Episcopal Press and News
Provinces Sponsor Youth Social Action Projects
Episcopal News Service. April 24, 1986 [86088]
NEW YORK (DPS, April 24) -- "To a large degree, the Church doesn't think of social action ministry for kids" but that's changing, according to Bobbie Bevill, youth ministries coordinator at the Episcopal Church Center. The change is coming through a series of provincial youth social action projects now in process in the eight domestic provinces of the Episcopal Church.
The program had its origins in requests from youth and their leaders who wanted a way to "do something nice for someone." A September 1984 meeting of a youth ministries' national social action design team made up of one adult layperson, one youth and one clergy representative from each of the domestic provinces drew up a purpose statement which reads: "Our purpose is to create a framework for ongoing Christian social action programs which provide tangible ways to express how much we care about the people of the world." The design team now meets annually.
Last year, there were youth social action programs in Provinces VI, VII and VIII, but this year, all eight provinces have programs. Among them are the following:
- The Province I project is called "FaithWorks 86" and will run from June 28-July 10. The time will be divided between inner-city Bridgeport, Conn. and a mountain-top farm near West Rupert, Vt. The building of Christian community among participants, ages 15-19, is a major purpose of the program, whose bilingual brochure also states, "This community of young people will minister at each location by helping existing social action programs or by undertaking special social action projects as suggested by the local community. An opportunity will be offered for on-going reflection during the two-week program, as participants move from talking about our Christian ideals to acting on these beliefs." The action will include housing rehabilitation; visiting those in prisons, hospitals and nursing homes; tutoring; work in soup kitchen and food distribution programs; work on a dairy farm; clearing wooded paths; and light construction work.

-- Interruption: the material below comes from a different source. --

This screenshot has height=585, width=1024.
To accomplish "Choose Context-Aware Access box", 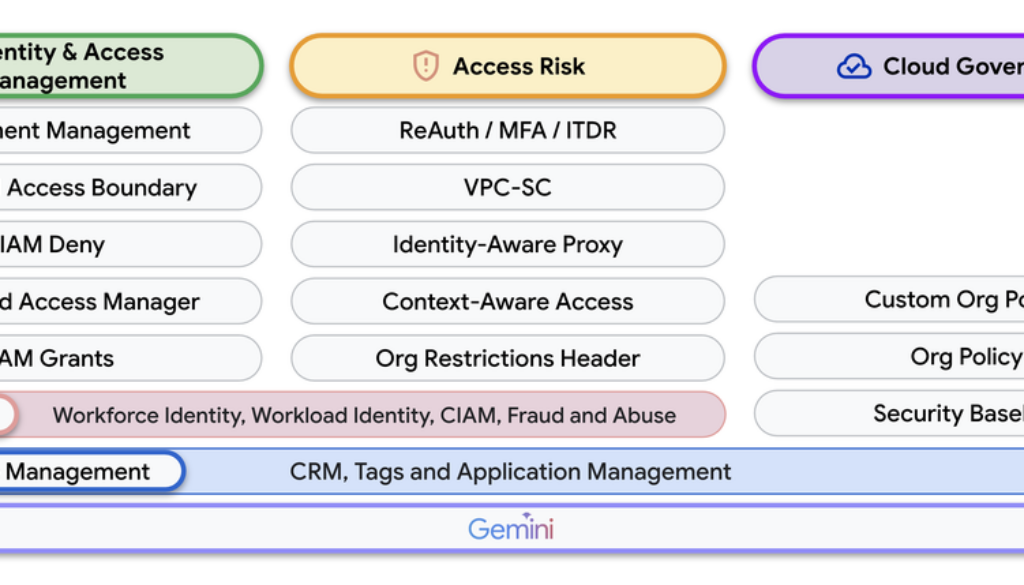I will pyautogui.click(x=507, y=302).
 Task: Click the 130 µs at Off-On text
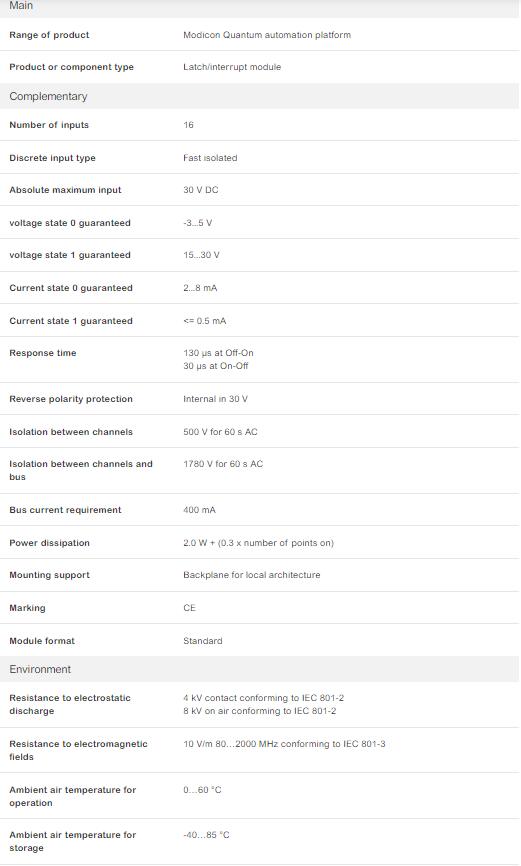pyautogui.click(x=219, y=353)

- Province III has set up its youth social action program for work in Panama. Organizer Betty L. Creamer of the Diocese of Pennsylvania has visited Panama and talked with Bishop James Ottley and Glenda McQueen, who is responsible for youth ministry there, in order to insure that participants not only get exposure to a different culture but also contribute -- do something the diocese really needs. As a result, participants in the July 25-Aug. 8 program will begin with an orientation day in Panama City, then go to Santa Clara on the Pacific Coast to replace the roof on a diocesan conference center there. From Santa Clara, they return to the capital, then move on to Bocas Del Toro, an island in the Caribbean, where they will stay with local families and do repairs on the Church of Santa Maria. A day off in Panama City precedes their return to the United States. Creamer already has more applications than she has available places.
- Province V is planning two projects this year, one urban, one rural. According to their brochure, "the areas to be served in 1986 have been selected by a 'bidding' process, through which the community was asked to identify areas of local need, and to demonstrate ways in which the local community would be involved and benefit in the long term by the particular project." The June 21-28 rural project is located in the Diocese of Quincy, in Pike County, Ill., an area with a substantial elderly population and which has been hard hit by unemployment and the agricultural crisis. The urban project will be at St. Peter's Church, in one of the most economically depressed areas of Detroit, Aug. 2-9. St. Peter's, whose congregation includes street people, Jamaicans, Native Americans, university students and staff, suburbanites and a group of the Mar Thoma Church from India, runs one of the largest soup kitchens in Detroit and is the base for a cooperative renovation service for low income families in the surrounding neighborhood. Participants in both projects will be working not only to help individuals but to raise the pride of the respective communities and to raise their own consciousness of those communities' needs.
Funds for the annual national meeting of the design team and some seed money have come from the Office for Ministry Development at the Episcopal Church Center. The rest of the work is done on the provincial level. Bevill calls the projects "really a cooperative effort between us and the provinces," and adds, "We're excited about it."